01-15-2004, 10:59 PM #4
Resolving Japanese text issues
This is the problem:
1. Japanese text in our web site appears at inconsistent, varying sizes and baseline positions. This could potentially happen on any web page we make in Japanese.
2. I don't read Japanese, so to my eye, EVEN as a somewhat experienced graphic designer, the page looks fine. The characters could be grossly malformed and I might not notice!
3. In Safari (Apple's web browser) fonts almost always look beautiful, anti-aliased and almost always show the correct choices, seemingly that holds true for Japanese fonts as well.
4. In Internet Explorer or Netscape, the fonts look (according to a Japanese reader) "awful" to "semi-acceptable"...
5. We don't have hours and hours to spend trying to kill this font issue through experimentation with different tags, etc.
6. Through CSS we can only make platform-specific, unpredictable font choices.

■ Data section
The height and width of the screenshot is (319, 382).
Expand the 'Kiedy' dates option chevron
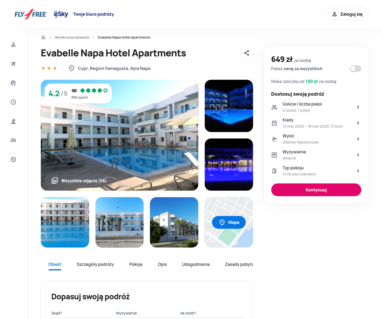click(x=358, y=123)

■ Problem requirements
Please continue the forum post on Japanese text display issues, starting after its last numbered point.

■ Task response
7. There are many styles of calligraphy available, and yet it seems we cannot choose "modern" over "classic" styles, our only choices are "larger", "smaller" and "bold" and "regular" weights.
8. We need a comprehensive, simple solution that will work (mainly) in Internet Explorer (fairly modern version) on Windows PCs, the most common browser configuration and gives us attractive lettering.
1. This seems to be a common problem for web sites, although a few sites don't have that issue.
2. We have one example of a page which seems to have consistent-looking text, and the address is:
3. The system "plain old Japanese font" on Macs is "Osaka" (or "Osaka Mincho").
Simple solutions that give us decent, readable Japanese text are greatly appreciated!